= TRECHO DO TEXTO =
MITO 3: “ANTIGAMENTE O PESSOAL MANJAVA MAIS DE MÚSICA”
Da mesma forma que os livros digitais gratuitos ou baratos criaram novos consumidores de livros físicos, a música digital gratuita ou barata cria novos ouvintes e fãs de música, especialmente em segmentos alternativos. O inimigo não é quem baixa pdf ou mp3 grátis, mas quem não lê ou não ouve música alternativa!
Nos anos 80 poucos DJs tinham acesso a informação de vanguarda, então podiam escolher as músicas de trabalho que seriam os futuros “hits”. Repetidas a exaustão, essas faixas se tornaram os “clássicos dos anos 80” que conhecemos até hoje. Ainda hoje nós DJs continuamos fazendo esse trabalho de garimpo e seleção que é parte intrínseca de nosso trabalho, mas no século XXI a formação de hits tem outros caminhos além daquele antigo.
Hoje envolve também uma relação atualizada e direta entre as bandas e seu público e seus fã-clubes.
E exatamente porque hoje as pessoas tem muito mais informação do que nos passado que dificilmente uma pessoa vai ter o mesmo gosto que outra.
Mas ter muita informação não faz com que alguém concorde com a opinião da crítica especializada ou setores com “status de conhecedores” em um dado segmento. Pelo contrário, corrói o status e poder da crítica “especializada”.
Antigamente era mais fácil as pessoas concordarem sobre “o que é bom” pois havia menos sobre o que discordar, menos opções, e mesmo em cenas alternativas havia um “bom gosto” mais padronizado. Os DJs tinham mais acesso e escolhiam músicas “de trabalho” que se tornaram os “hits do passado” de hoje.
Felizmente o compartilhamento de MP3 causou nos últimos 15 a 20 anos uma gigantesca atualização musical da cena Gótica/Darkwave brasileira, principalmente das pessoas com menor poder aquisitivo. Então a gritaria contra o compartilhamento vem exatamente da irritação das pessoas da “elite alternativa” (tanto a elite comentada no “Mito 1” quanto a comentada no “Mito 2”), pelo fato de agora muito mais pessoas terem acesso à informação musical clássica ou atualizada.
E também porque agora este gosto não pode mais ser tão controlado como no passado. Isso afeta os DJs também. DJs hoje ainda tem a qualidade de selecionar sets que funcionam melhor em pista e ainda precisam ter sensibilidade de pista, mas não são mais a fonte única de informação para as pistas de dança.
Deve acontecer com o suporte físico da música algo parecido com o suporte físico do cinema e vídeo: sobreviver como item de colecionador do que já se conhece e ama, e não, como no passado, quando o suporte era meio de acesso único ao conteúdo e informação.

= DADOS REGISTRADOS =
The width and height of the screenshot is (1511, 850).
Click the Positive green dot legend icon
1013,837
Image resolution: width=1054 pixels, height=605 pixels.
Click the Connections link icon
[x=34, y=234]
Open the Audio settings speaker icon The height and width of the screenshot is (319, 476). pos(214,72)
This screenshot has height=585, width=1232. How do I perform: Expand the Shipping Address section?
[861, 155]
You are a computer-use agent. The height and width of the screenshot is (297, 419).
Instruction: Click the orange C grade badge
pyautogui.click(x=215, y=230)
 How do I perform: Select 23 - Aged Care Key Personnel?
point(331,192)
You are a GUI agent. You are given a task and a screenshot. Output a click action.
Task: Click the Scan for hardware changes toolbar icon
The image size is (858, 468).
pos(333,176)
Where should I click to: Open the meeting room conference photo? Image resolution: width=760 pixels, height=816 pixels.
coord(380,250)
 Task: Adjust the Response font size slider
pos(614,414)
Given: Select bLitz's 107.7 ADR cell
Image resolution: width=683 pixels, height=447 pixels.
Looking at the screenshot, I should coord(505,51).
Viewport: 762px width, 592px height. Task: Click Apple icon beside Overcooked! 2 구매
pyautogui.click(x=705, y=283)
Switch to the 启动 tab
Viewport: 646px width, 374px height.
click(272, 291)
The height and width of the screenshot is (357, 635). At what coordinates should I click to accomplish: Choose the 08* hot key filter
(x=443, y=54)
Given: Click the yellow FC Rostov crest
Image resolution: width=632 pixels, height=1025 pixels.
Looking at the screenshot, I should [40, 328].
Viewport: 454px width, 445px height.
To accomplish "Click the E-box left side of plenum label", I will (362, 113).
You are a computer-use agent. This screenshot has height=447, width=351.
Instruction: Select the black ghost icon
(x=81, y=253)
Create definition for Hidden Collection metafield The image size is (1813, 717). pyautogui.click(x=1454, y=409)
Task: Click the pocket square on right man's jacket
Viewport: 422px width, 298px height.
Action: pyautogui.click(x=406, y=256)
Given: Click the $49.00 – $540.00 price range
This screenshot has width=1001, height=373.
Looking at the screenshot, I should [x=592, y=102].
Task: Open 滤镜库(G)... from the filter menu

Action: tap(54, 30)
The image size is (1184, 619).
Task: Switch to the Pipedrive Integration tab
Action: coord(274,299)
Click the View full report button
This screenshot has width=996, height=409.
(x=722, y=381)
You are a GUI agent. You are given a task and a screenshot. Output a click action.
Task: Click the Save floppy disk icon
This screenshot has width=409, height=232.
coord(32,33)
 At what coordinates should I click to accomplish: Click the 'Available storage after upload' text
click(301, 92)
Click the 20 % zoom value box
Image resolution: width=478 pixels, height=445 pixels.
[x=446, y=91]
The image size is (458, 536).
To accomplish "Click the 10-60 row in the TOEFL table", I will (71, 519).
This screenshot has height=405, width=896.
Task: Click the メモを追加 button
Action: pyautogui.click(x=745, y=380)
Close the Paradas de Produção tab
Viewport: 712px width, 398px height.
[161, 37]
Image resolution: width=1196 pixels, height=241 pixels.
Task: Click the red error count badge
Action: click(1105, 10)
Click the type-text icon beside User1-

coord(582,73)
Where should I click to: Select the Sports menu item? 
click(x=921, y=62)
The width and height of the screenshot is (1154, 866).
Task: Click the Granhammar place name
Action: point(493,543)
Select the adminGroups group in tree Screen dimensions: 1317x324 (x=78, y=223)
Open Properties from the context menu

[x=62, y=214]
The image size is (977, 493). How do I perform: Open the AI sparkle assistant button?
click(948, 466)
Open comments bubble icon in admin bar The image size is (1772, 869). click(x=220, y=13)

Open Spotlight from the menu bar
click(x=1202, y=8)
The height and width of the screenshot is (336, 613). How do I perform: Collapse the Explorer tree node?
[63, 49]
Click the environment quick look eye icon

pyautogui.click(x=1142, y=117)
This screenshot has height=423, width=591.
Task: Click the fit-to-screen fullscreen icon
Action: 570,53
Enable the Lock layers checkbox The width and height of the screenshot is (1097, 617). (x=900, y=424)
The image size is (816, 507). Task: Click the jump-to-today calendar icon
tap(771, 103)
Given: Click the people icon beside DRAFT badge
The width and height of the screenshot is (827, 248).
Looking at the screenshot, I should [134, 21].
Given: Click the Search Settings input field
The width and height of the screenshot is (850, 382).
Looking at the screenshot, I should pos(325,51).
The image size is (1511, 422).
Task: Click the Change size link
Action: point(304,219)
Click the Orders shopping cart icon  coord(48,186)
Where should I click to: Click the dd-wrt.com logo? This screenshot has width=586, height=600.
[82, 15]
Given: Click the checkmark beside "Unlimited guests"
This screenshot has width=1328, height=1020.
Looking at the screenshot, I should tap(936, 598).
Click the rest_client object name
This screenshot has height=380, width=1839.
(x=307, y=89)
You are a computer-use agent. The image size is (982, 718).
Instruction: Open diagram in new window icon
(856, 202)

= EXERCÍCIO ESCRITO =
Responda às perguntas a seguir com base no trecho do texto sobre música digital e o papel dos DJs.
(a) Nos anos 80, o que os poucos DJs com acesso a informação de vanguarda podiam escolher?
(b) Qual cena brasileira, segundo o trecho, passou por uma gigantesca atualização musical graças ao compartilhamento de MP3?
(c) Como deve sobreviver o suporte físico da música, segundo o trecho?

= SOLUÇÃO ABAIXO =
(a) As músicas de trabalho que seriam os futuros "hits".
(b) A cena Gótica/Darkwave brasileira, principalmente entre as pessoas com menor poder aquisitivo.
(c) Como item de colecionador do que já se conhece e ama, de forma parecida com o suporte físico do cinema e vídeo.